─── Source material
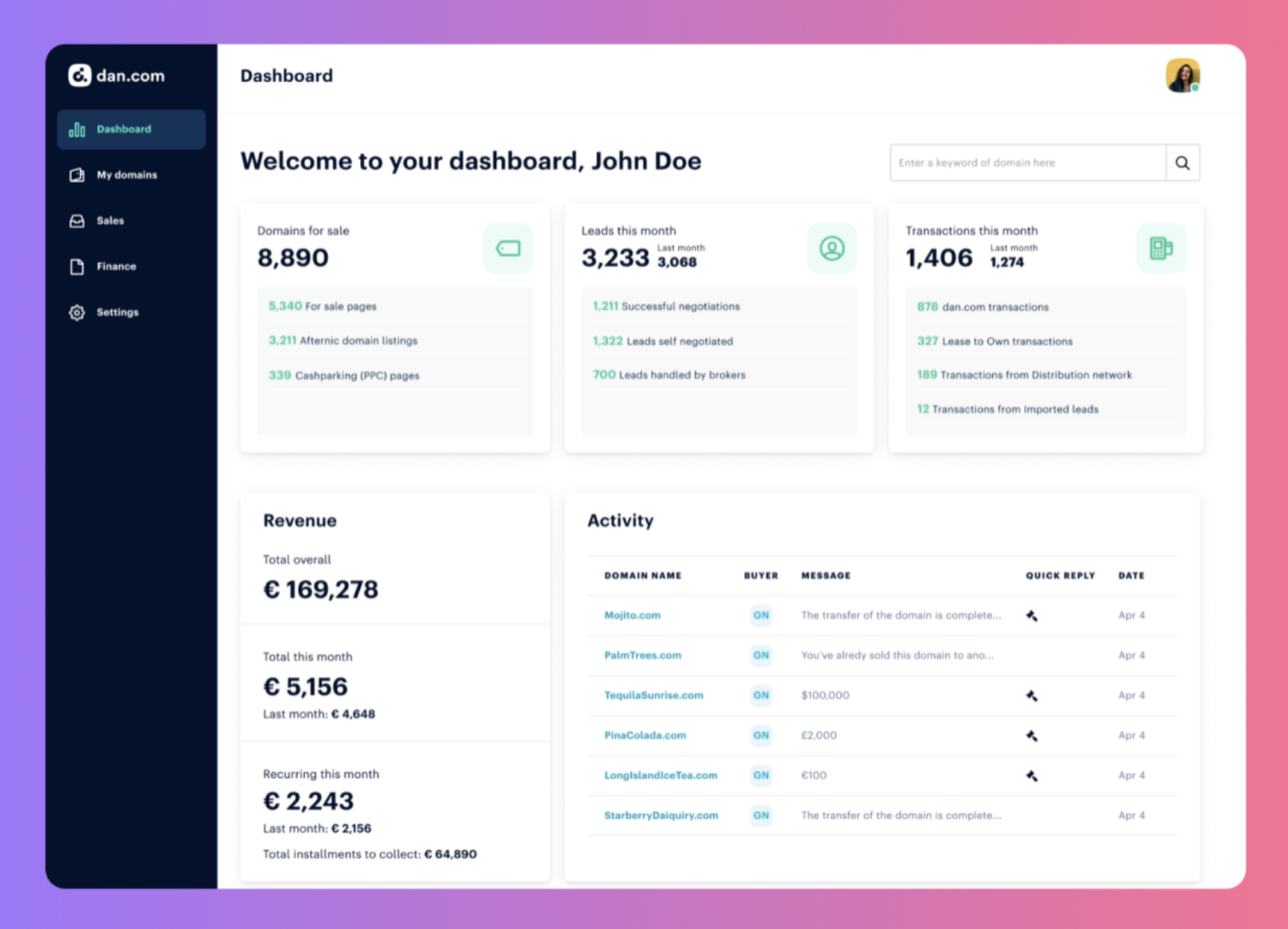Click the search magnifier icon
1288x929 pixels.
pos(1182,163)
──────
─── Source material
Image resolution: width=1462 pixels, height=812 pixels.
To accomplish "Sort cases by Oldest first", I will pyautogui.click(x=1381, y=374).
──────
What is needed
Rewrite everything from the line containing "Click the search magnifier icon" down to the line containing "pos(1182,163)", swapping "magnifier" for "magnifying glass" and keeping the rest identical. Leave the pictures out of your answer.

Solution to the exercise
Click the search magnifying glass icon
1288x929 pixels.
pos(1182,163)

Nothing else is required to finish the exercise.